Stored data
------------
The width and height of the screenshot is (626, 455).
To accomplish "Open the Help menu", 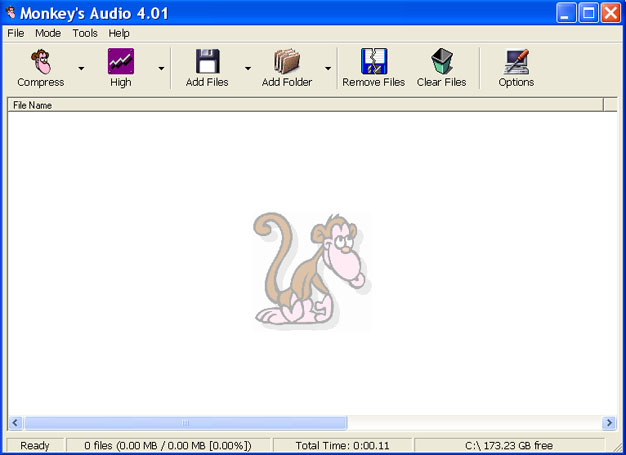I will tap(119, 33).
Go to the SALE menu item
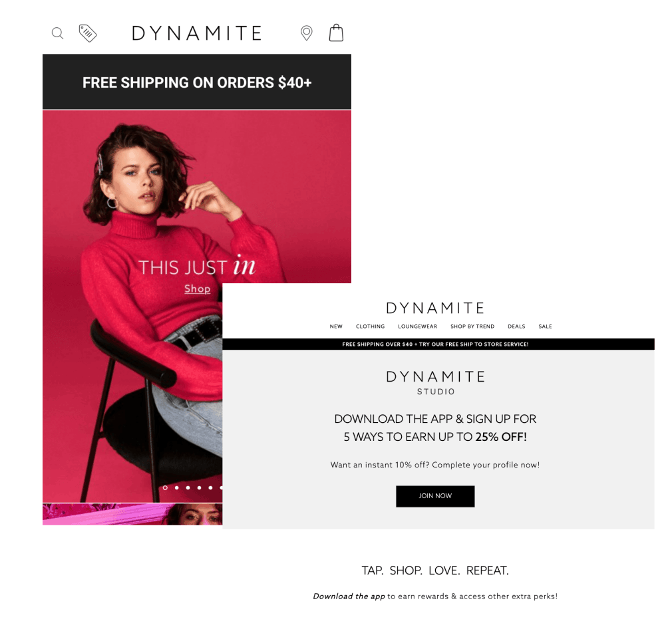 545,326
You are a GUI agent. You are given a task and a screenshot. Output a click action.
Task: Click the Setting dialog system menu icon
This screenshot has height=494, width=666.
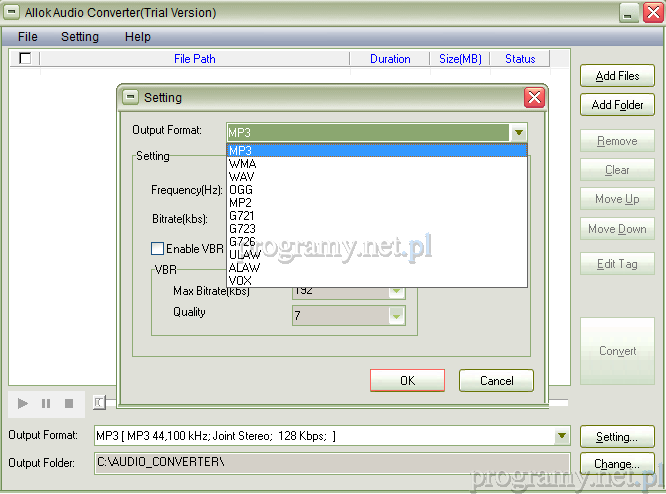coord(130,97)
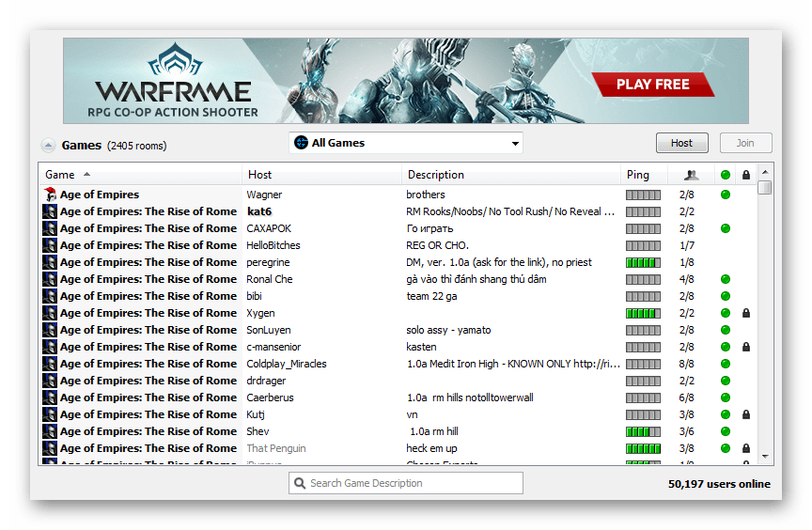Sort rooms by the Description column
Viewport: 812px width, 530px height.
(x=435, y=175)
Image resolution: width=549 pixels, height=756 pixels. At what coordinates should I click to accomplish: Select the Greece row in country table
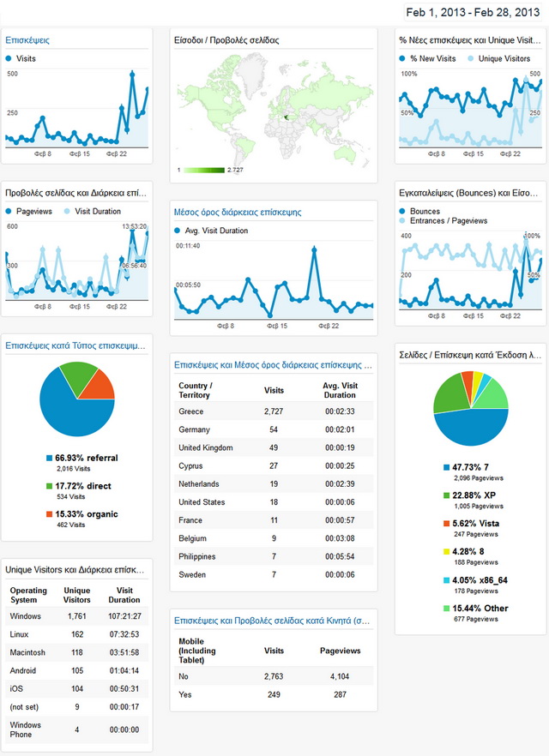point(272,411)
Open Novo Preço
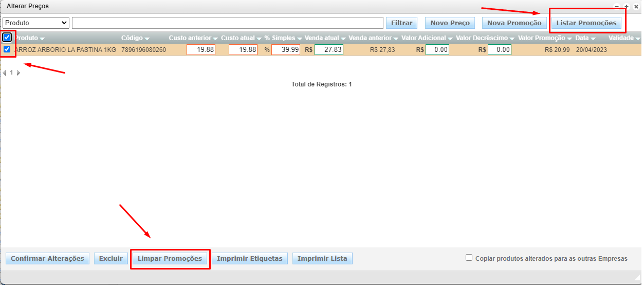The image size is (644, 287). coord(450,23)
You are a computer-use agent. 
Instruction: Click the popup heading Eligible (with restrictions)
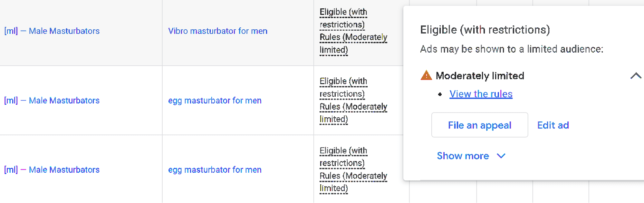tap(485, 30)
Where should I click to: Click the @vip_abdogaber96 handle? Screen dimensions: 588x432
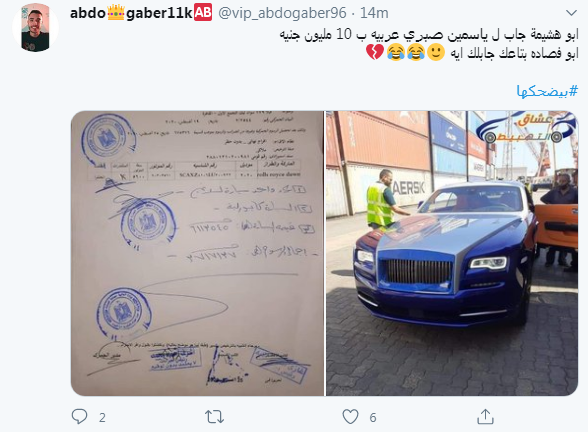(282, 13)
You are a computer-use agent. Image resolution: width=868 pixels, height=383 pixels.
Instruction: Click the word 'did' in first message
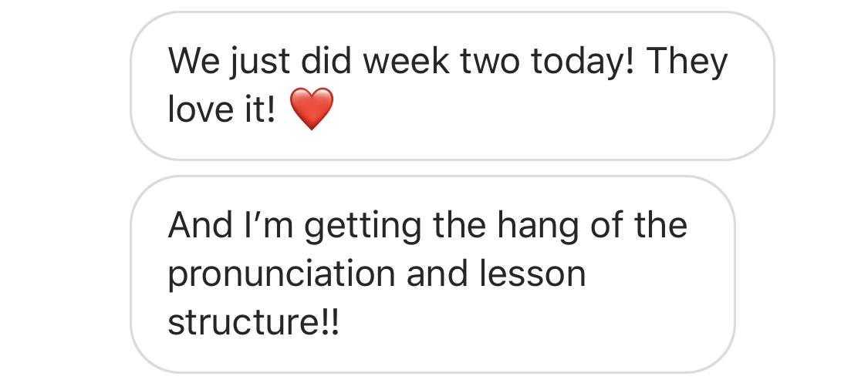click(x=326, y=61)
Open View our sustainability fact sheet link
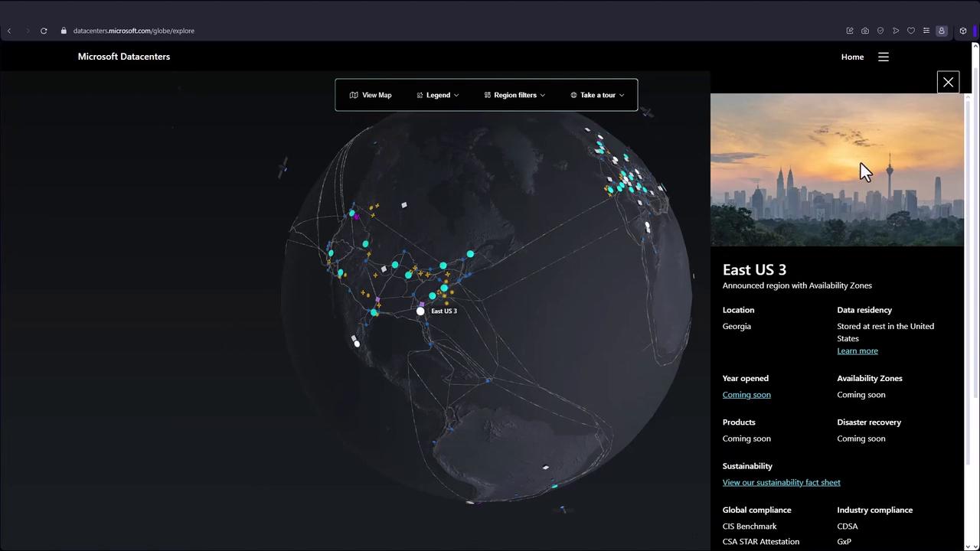 (781, 482)
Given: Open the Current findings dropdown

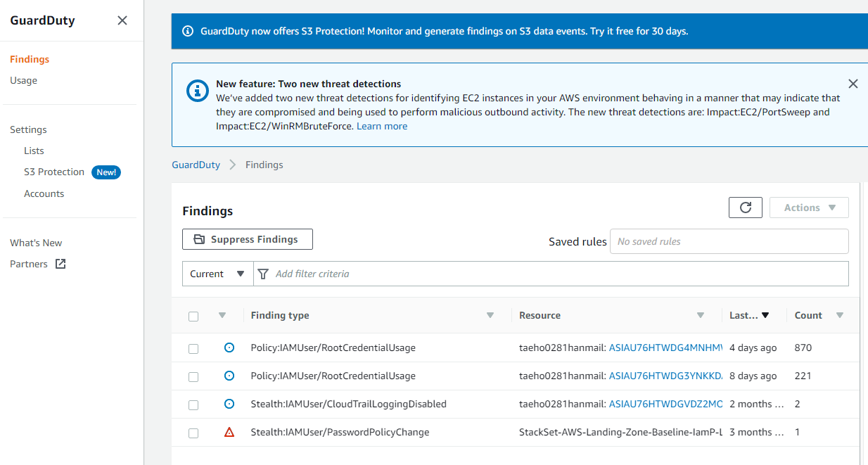Looking at the screenshot, I should click(x=217, y=274).
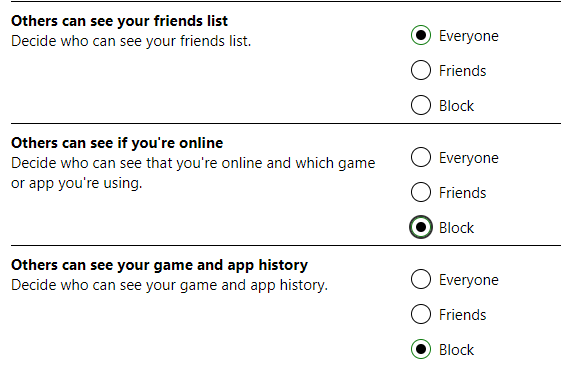This screenshot has width=573, height=366.
Task: Click 'Others can see your game and app history' heading
Action: (x=159, y=265)
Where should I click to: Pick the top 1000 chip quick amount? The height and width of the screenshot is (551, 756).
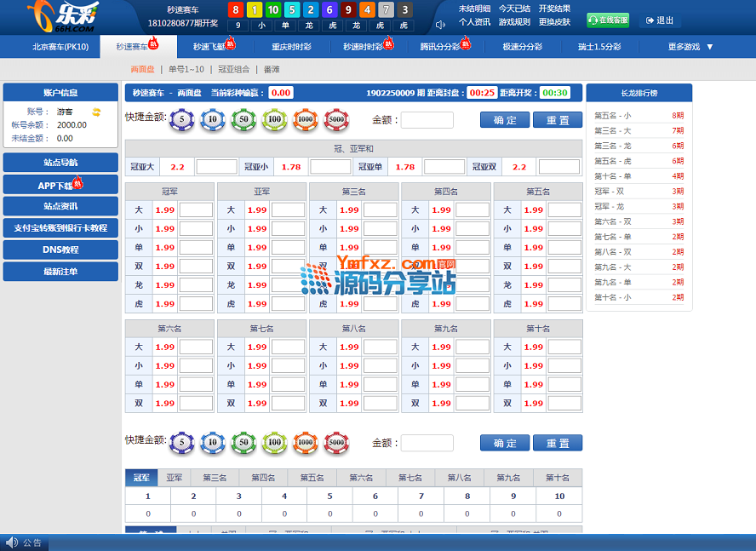tap(305, 120)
------------
Copy exactly, please, every line from the one holding "Instruction: Click the popup" through the last line of the data, both ends included, and no pictures.

| EXPECTED OUTPUT |
Instruction: Click the popup heading Eligible (with restrictions)
tap(485, 30)
Where should I click to: Click the @vip_abdogaber96 handle? Screen dimensions: 588x432
(282, 13)
You are a computer-use agent. Image resolution: width=868 pixels, height=383 pixels.
Instruction: Click the word 'did' in first message
click(x=326, y=61)
Open View our sustainability fact sheet link
 (781, 482)
Given: Open the Current findings dropdown

Looking at the screenshot, I should click(x=217, y=274).
This screenshot has width=573, height=366.
Task: Click 'Others can see your game and app history' heading
Action: (x=159, y=265)
Where should I click to: Pick the top 1000 chip quick amount? The height and width of the screenshot is (551, 756).
tap(305, 120)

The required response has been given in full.